Deborah de Robertis : la force femme

Le 01/10/2013

Deborah de Robertis pétille, bouscule et défend magistralement son double statut d’artiste et de femme. Plasticienne luxembourgeoise ayant pour outils la photographie et la vidéo, elle rudoie sans cesse la question des rapports dominés / dominants : l’homme et la femme, l’artiste et la galerie, la prostituée et son client.
Une série de photos la montre dévoilant son sexe nu, elle s’offre les cuisses très écartées - comme dans un rituel primitif - devant des galeries d’art contemporain, des musées, ou des lieux publics du monde politique. Là où de prime abord elle semble s’offrir, elle opère en réalité une transformation radicale et provocante, inversant la position de la muse, de la femme, de la putain, et devient maître d’oeuvre, dans tous les sens du terme.
Re-visitant aussi le lien de l’artiste soumis au regard de la galerie, et de la prostituée avec son client, elle vend ses photos à un prix inférieur si son sexe est caché par des pixels, que s’il ne l’est pas. Il faut payer plus, pour voir plus.
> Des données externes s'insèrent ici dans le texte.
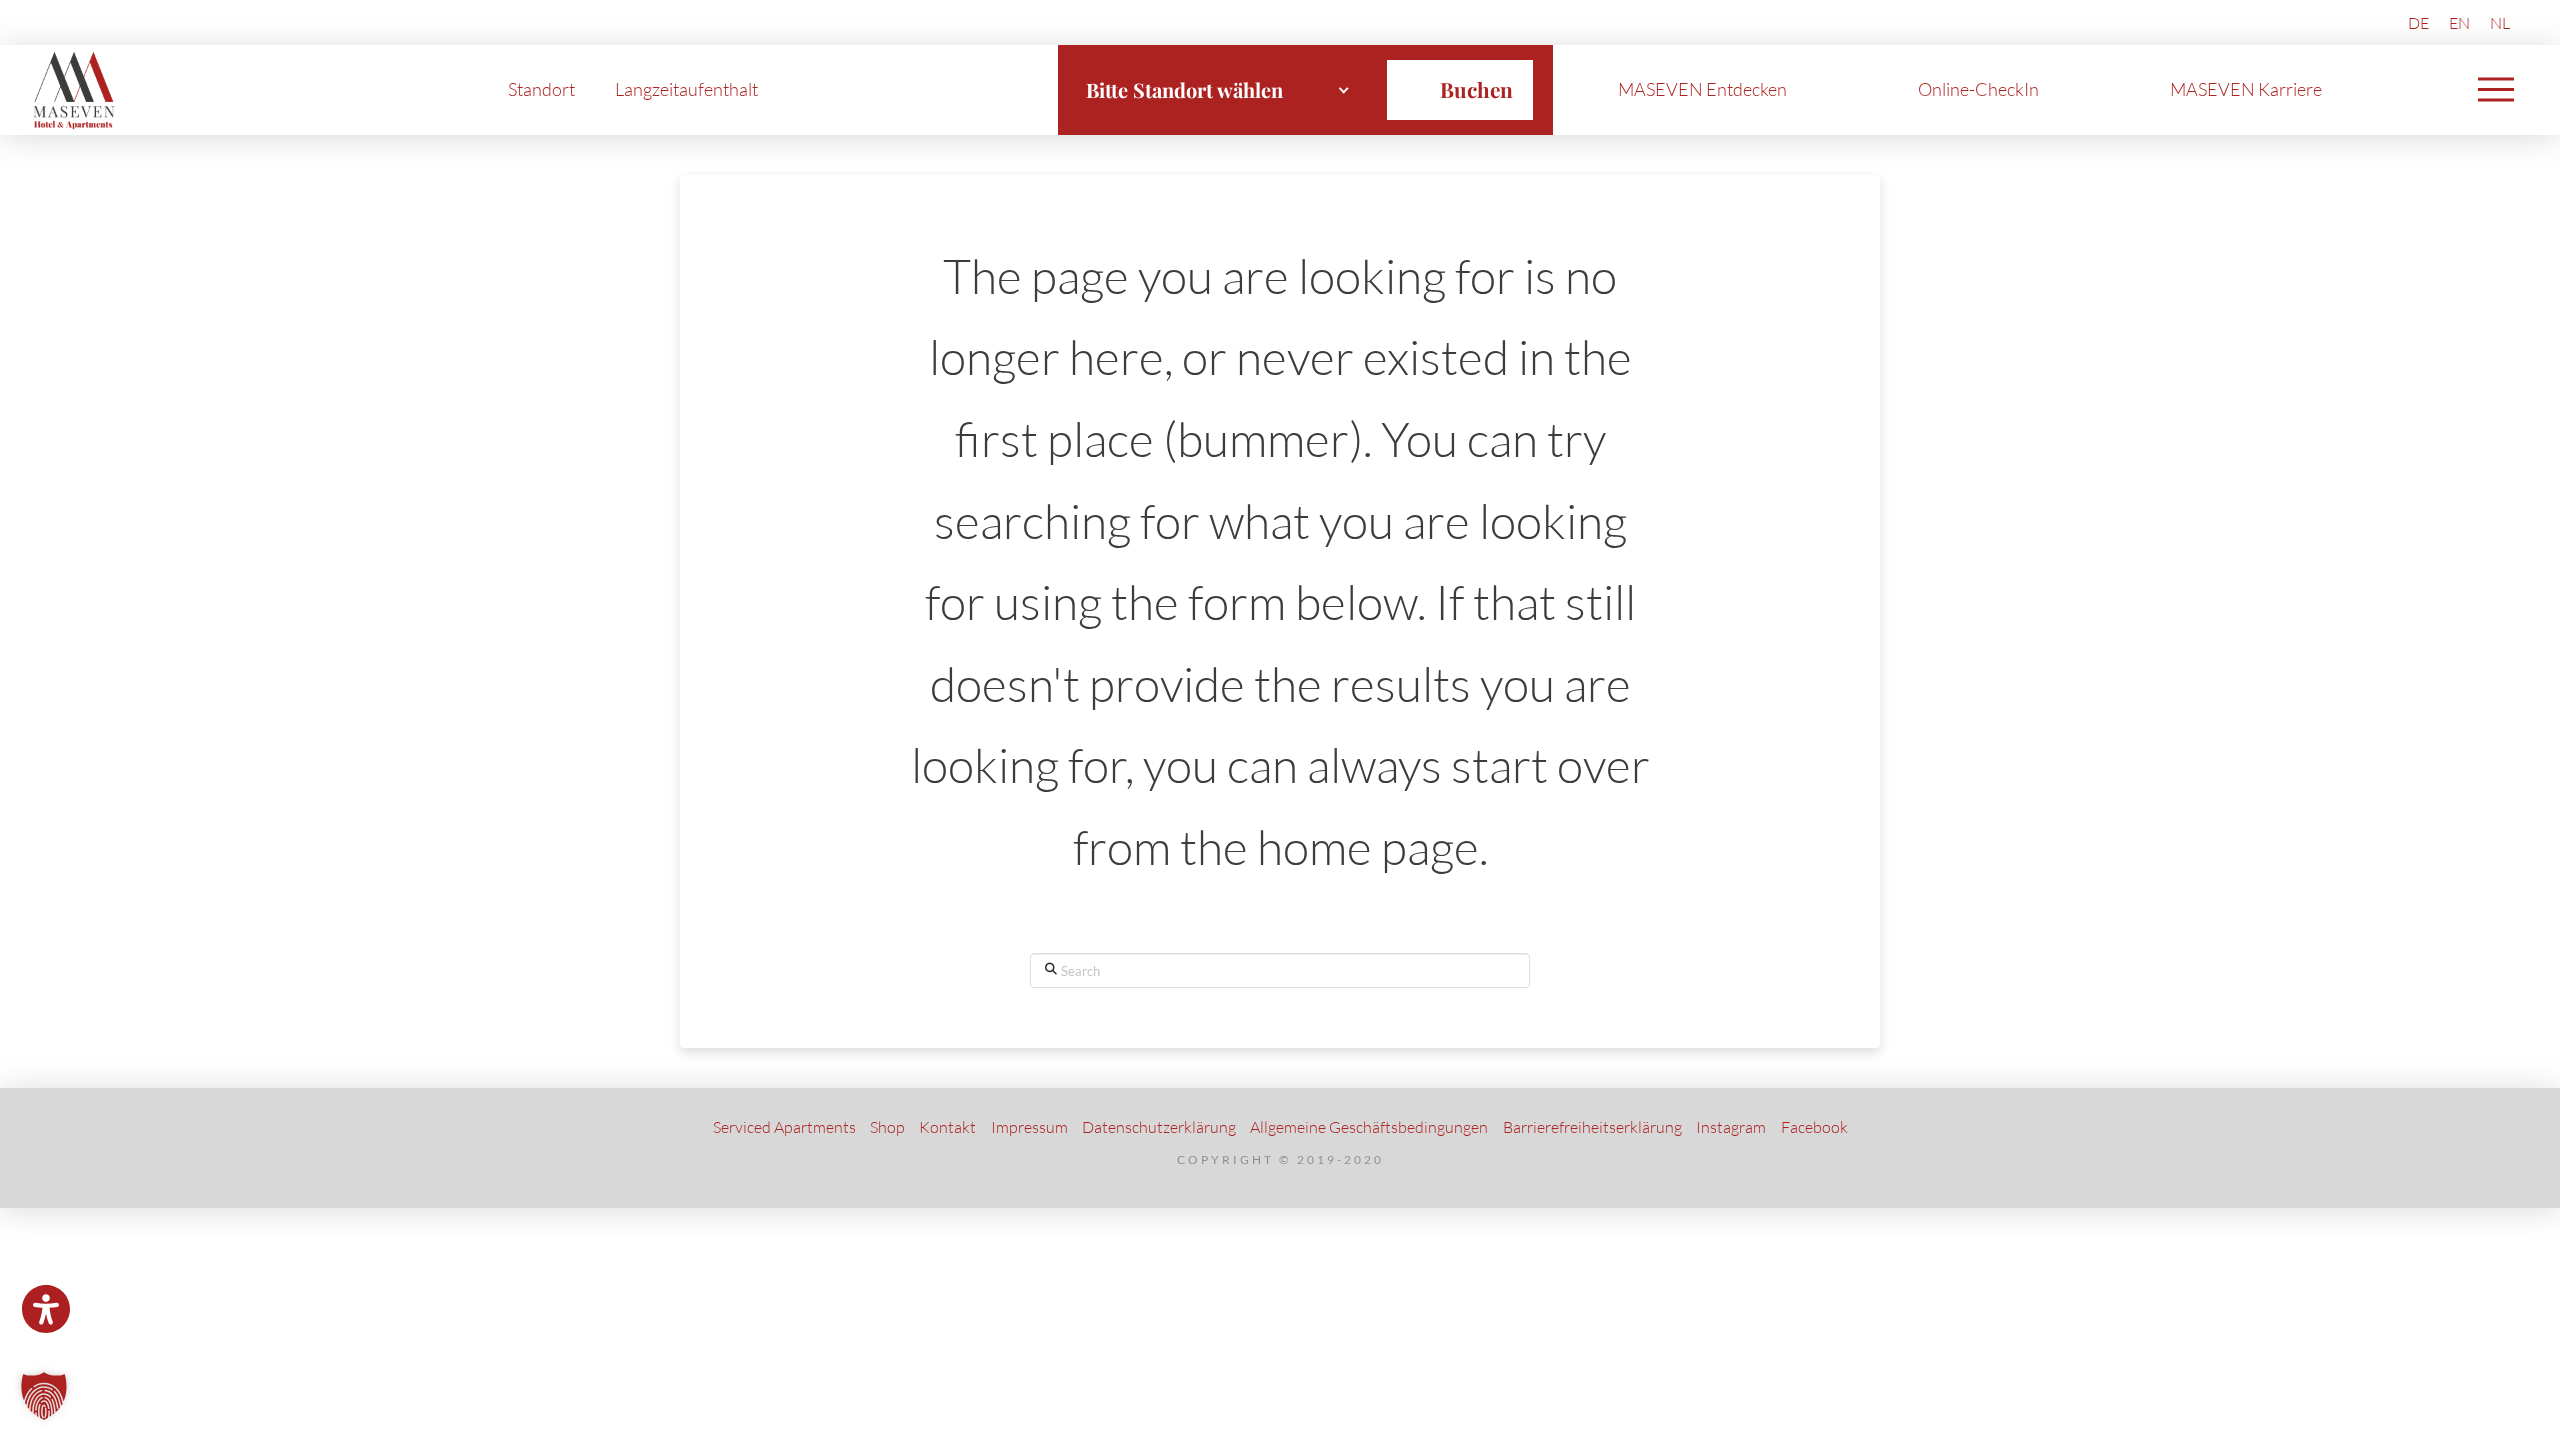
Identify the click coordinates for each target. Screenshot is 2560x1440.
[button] (2496, 90)
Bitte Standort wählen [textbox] (1184, 89)
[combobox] (1218, 90)
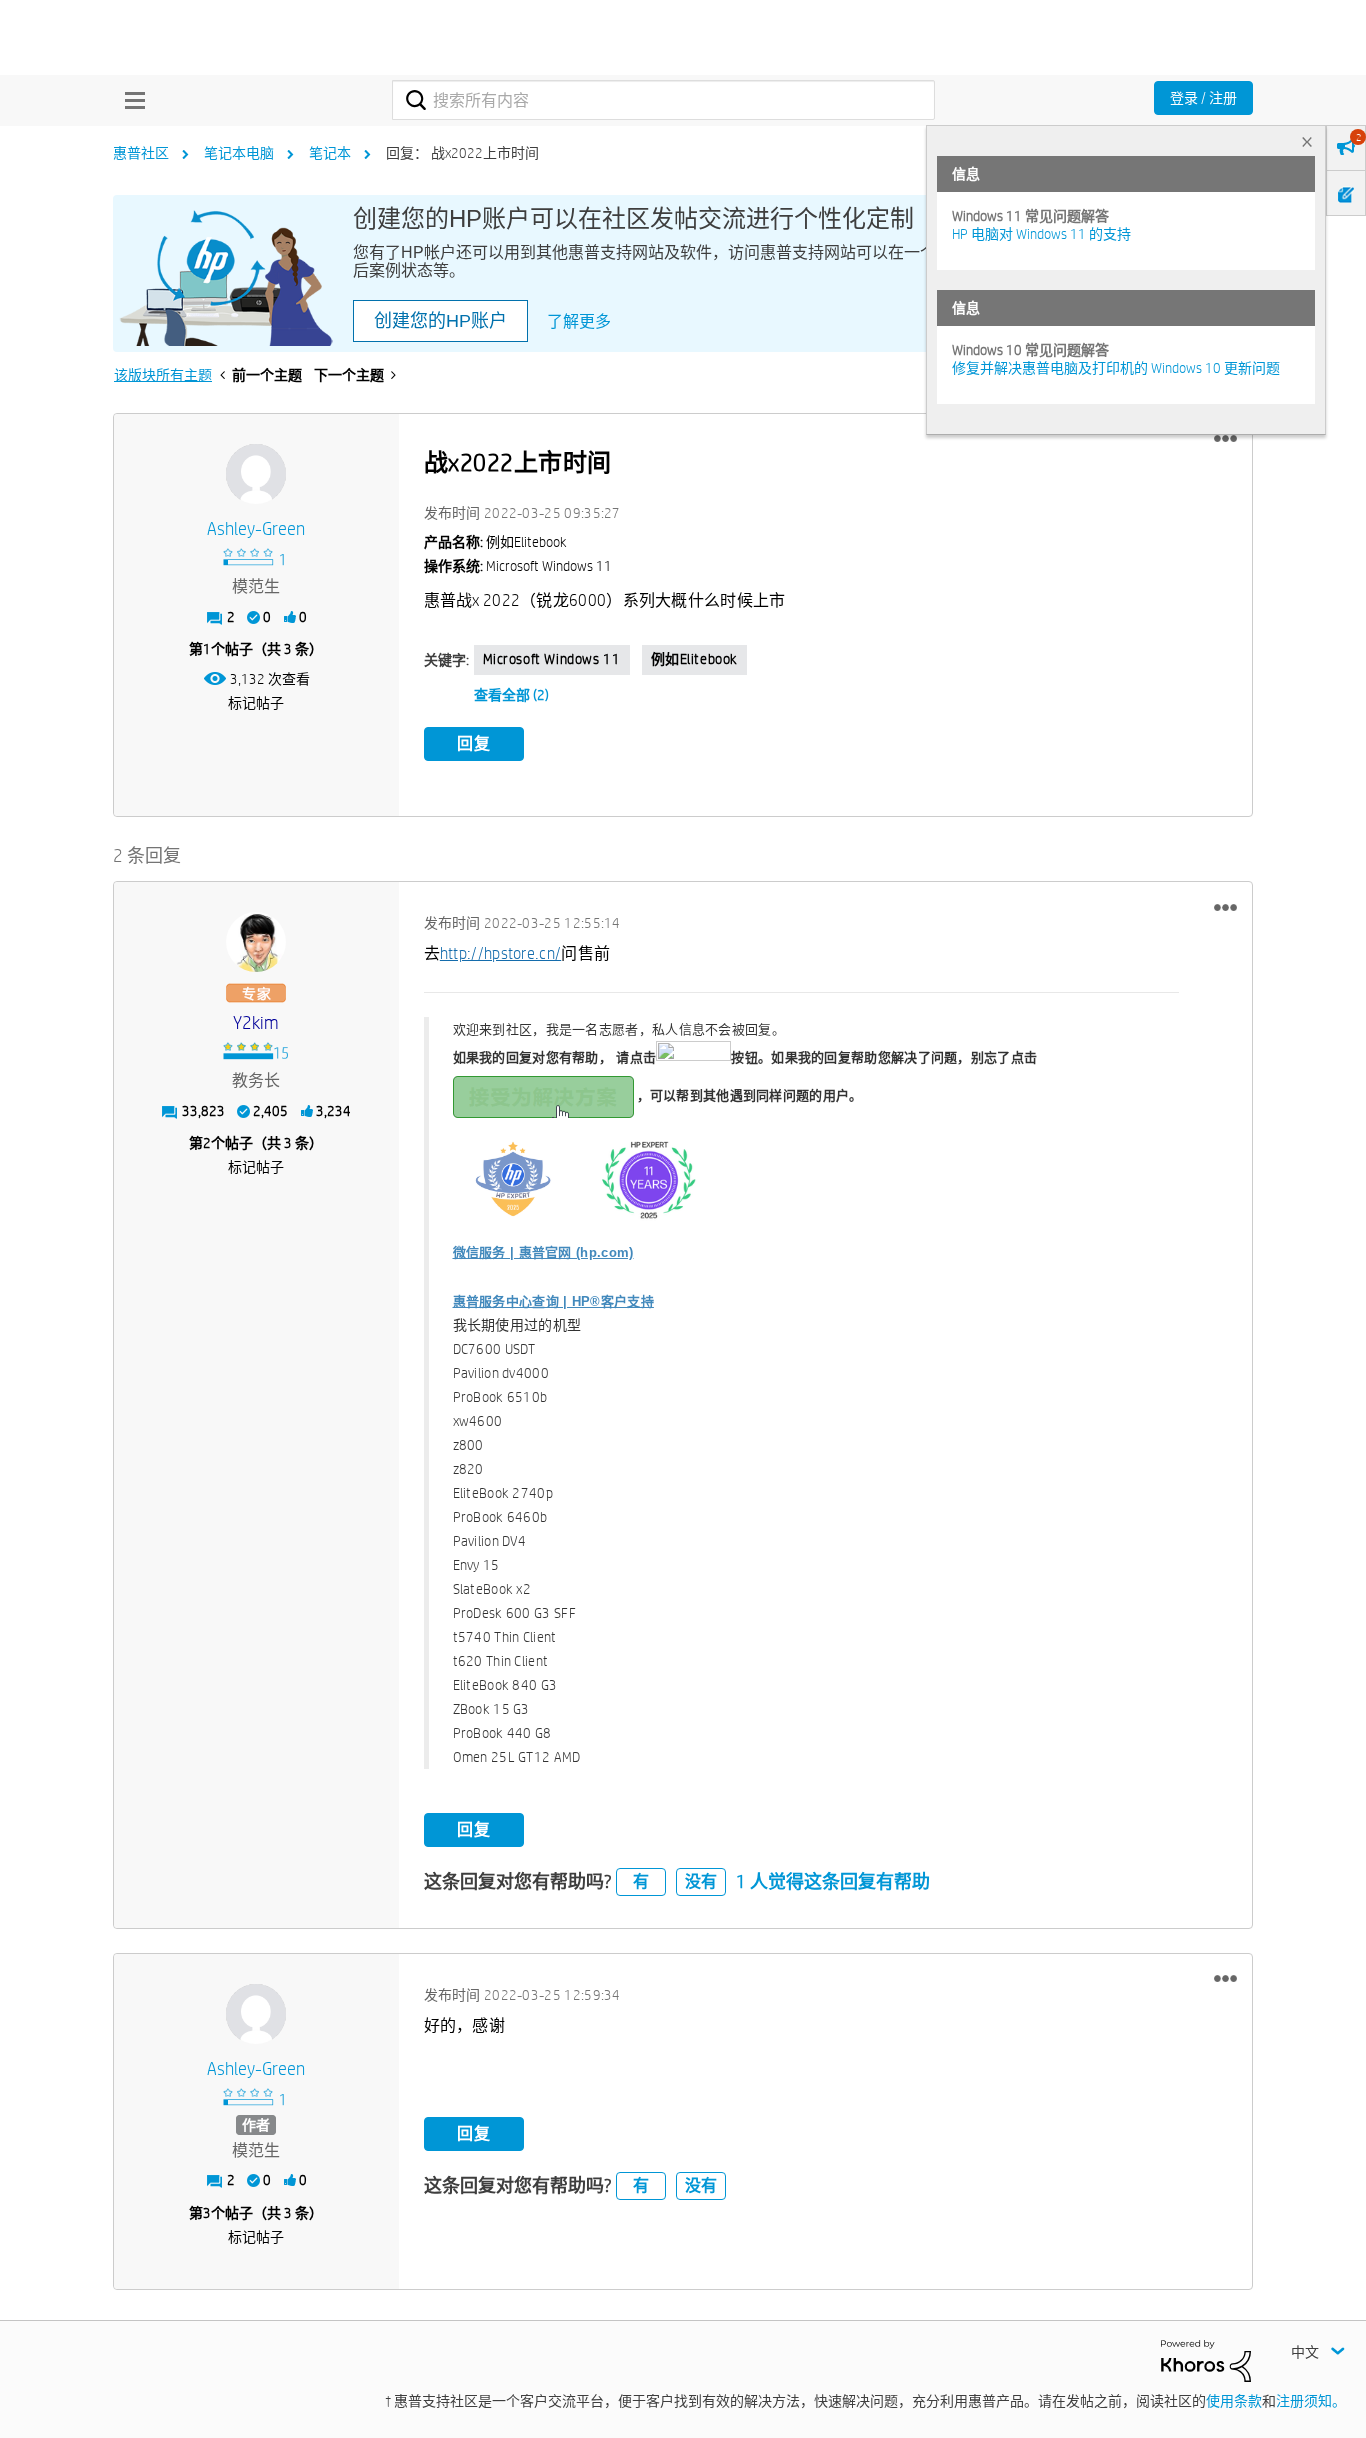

Dans son film « Cherry on top », l’artiste se mêle à des hommes qui, pour certains, enseignent l’art de séduire. Elle les reçoit un par un dans une chambre d’hôtel, installant une atmosphère conviviale (vin, cigarettes ...) ; elle filme la scène sur pied, puis donne à l’homme la caméra, pour le bercer dans l’illusion qu’il dirige la conversation, qu’il la domine lorsqu’elle s’offre nue à la caméra. Au montage, elle prend un contrôle qu’elle n’a en réalité jamais lâché, obligeant l’auteur des images à se retrouver simple pion dans son travail. N’est plus le réalisateur celui qui pensait l’être, c’est - comme précédemment - le sujet qui manipule, dans toute la force de sa nudité. D’elle, l’artiste Juan d’Oultremont dit : "Toujours dans un état de fébrilité extrême, dans ses films elle maîtrise les hasards et les rendez-vous et les transforme en rituels. Elle s’entoure de toutes sortes de compétences qui auront le loisir de penser que le travail est en train de lui échapper, et au dernier moment elle en fixera le cadre et l’imposera sous une forme que personne sauf elle n’aurait osé imaginer".

Actuellement en résidence à Paris, à la "Cité Internationale des Arts", elle devrait prochainement y proposer une performance. La force de cette artiste qui n’a pas encore 30 ans, nous invite à penser qu’il faut la surveiller de près.